Sous Gorbatchev et Eltsine, la bureaucratie, en collaboration avec
l’impérialisme occidental, a démantelé ce qui restait de
l’industrie nationalisée mise en place par la révolution de 1917 pour
introduire des rapports capitalistes de marché.
Le résultat fut une catastrophe sociale. La vie économique se désagrégea et
des pans entiers de la propriété publique furent vendus à des prix sacrifiés entraînant
l’émergence d’une oligarchie criminelle russe. Il y eut un
effondrement du niveau de vie et des emplois et une montée sans parallèle de
l’inégalité sociale. D’ici le milieu des années 1990, le niveau de
vie russe avaient chuté au point que l’espérance de vie de la population
avait régressé à celle qui existait durant la Deuxième guerre mondiale.
Le dernier acte de la trahison contre-révolutionnaire de la bureaucratie
stalinienne a fait partie d’un processus plus général de la
dégénérescence et de la trahison de toutes les vieilles bureaucraties ouvrières
– dont les partis sociaux-démocrates et communistes et les syndicats.

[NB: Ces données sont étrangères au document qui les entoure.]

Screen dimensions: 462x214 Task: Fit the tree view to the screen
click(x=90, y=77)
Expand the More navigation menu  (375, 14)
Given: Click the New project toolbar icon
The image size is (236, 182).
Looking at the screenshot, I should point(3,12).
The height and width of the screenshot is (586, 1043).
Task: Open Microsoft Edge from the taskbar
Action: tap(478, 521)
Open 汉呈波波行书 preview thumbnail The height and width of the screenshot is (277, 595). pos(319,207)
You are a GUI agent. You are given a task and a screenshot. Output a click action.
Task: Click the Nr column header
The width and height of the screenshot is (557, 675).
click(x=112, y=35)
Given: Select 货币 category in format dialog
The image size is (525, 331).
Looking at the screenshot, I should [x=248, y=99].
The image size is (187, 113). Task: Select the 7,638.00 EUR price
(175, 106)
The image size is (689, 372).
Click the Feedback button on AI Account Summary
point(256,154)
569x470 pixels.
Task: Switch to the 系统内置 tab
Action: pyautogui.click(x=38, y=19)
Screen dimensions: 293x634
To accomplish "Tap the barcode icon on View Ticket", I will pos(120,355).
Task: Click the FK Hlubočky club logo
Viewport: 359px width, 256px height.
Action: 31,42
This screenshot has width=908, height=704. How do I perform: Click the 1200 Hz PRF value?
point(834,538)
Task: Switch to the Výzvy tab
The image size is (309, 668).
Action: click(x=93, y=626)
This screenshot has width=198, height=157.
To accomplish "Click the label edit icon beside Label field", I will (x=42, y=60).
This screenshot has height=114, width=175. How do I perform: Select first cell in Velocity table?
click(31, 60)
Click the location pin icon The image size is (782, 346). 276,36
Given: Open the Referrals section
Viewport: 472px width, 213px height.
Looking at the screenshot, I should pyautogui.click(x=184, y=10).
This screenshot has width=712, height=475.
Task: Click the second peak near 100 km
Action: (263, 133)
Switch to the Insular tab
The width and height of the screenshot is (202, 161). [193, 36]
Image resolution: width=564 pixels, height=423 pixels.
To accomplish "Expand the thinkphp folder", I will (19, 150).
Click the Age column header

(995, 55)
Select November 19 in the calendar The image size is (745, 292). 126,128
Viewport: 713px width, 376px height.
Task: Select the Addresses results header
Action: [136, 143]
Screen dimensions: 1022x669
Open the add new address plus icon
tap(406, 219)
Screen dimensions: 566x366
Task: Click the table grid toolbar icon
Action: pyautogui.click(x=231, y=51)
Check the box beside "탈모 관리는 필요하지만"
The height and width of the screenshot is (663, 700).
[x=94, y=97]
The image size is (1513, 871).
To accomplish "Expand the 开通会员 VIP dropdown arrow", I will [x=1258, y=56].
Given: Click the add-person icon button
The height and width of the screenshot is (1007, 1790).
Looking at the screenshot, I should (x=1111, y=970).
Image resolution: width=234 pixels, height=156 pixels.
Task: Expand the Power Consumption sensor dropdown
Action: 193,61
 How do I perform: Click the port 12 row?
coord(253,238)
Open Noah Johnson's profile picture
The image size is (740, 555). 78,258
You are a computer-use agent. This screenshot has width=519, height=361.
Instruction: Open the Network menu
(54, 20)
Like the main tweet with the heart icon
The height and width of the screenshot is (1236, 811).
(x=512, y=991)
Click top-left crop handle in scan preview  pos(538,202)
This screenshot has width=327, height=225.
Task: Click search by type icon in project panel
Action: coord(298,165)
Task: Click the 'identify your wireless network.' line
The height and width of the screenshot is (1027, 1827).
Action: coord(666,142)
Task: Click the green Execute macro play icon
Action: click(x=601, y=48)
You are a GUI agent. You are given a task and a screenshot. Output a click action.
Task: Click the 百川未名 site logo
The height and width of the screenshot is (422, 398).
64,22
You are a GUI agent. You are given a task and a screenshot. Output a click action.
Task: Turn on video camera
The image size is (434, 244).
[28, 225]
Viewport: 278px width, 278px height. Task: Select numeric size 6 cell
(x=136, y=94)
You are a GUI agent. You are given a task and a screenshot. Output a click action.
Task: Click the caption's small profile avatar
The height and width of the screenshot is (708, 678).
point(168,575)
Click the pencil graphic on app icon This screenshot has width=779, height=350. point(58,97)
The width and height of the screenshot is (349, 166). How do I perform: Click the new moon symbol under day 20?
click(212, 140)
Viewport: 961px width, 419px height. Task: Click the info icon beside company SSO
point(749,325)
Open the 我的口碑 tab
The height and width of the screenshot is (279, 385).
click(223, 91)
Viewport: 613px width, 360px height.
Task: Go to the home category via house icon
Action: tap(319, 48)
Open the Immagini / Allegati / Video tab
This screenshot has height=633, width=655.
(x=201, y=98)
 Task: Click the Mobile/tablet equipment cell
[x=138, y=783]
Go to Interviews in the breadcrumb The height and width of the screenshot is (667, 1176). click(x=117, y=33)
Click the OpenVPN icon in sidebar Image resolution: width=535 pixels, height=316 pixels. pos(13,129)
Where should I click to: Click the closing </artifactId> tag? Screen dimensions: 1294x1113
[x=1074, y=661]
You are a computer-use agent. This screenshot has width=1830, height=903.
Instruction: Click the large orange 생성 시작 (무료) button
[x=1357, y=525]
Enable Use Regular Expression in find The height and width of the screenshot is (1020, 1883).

A présent, avec le commencement de la crise économique en Europe et en
Amérique du Nord, les bureaucraties syndicales ont systématiquement œuvré
pour contenir, disperser et étouffer la résistance de la classe ouvrière à
l’assaut capitaliste, défendant les gouvernements qui mènent ces attaques
et cherchant à réduire l’opposition populaire à d’impuissantes
protestations. Tout en prétendant exercer une « pression » sur les
gouvernements nationaux, elles négocient en fait la politique voulue par les
banques.
Elles ont bénéficié de l’assistance cruciale des organisations de la
pseudo-gauche petite bourgeoise – telles SYRIZA en Grèce, le Nouveau Parti
anticapitaliste en France, la Gauche anticapitaliste en Espagne, etc. –
qui consacrent tous leurs efforts à canaliser la résistance de la classe
ouvrière derrière les syndicats et les partis bourgeois de
« gauche. »
Malgré, leur rhétorique de temps en temps révolutionnaire, ces organisations
rejettent la révolution socialiste et l’unification internationale de la
classe ouvrière. Elles soutiennent les coupes sociales comme étant un pas
nécessaire à la stimulation de la compétitivité nationale face aux concurrents
impérialistes de leur bourgeoisie nationale et des économies émergentes en Asie
et en Amérique latine.
Il n’y a pas de solution nationale à la crise. La véritable ligne de
partage en Europe et internationalement n’est pas celle des nationalités
mais celle des classes.
Partout en Europe, les travailleurs doivent rejeter la propagande médiatique
qui consiste à calomnier les Grecs comme étant « paresseux » et
« vivant au-dessus de leurs moyens. » Alors qu’en Europe et de
par le monde les gouvernements insistent pour que des attaques tout aussi
dévastatrices contre la classe ouvrière soient menées, la réaction fondamentale
doit être le développement d’une lutte politique commune de la classe
ouvrière européenne et internationale.
Faire pression sur les gouvernements bourgeois ou transférer le pouvoir
d’une faction à une autre de l’élite dirigeante n’offre à la
classe ouvrière aucune voie pour aller de l’avant.
L’attaque
de la bourgeoisie internationale contre les droits sociaux des travailleurs
soulève la question du pouvoir politique. Le seul moyen de repousser
l’offensive des banques est la lutte de la classe ouvrière pour la prise
du pouvoir et le renversement du capitalisme. Ceci requiert l’unification
de la classe ouvrière de par l’Europe et internationalement dans une
lutte mondiale pour le socialisme.
Ceci est le programme dont l’expression condensée est la perspective des
Etats socialistes unis d’Europe pour laquelle lutte le Comité
International de la Quatrième Internationale.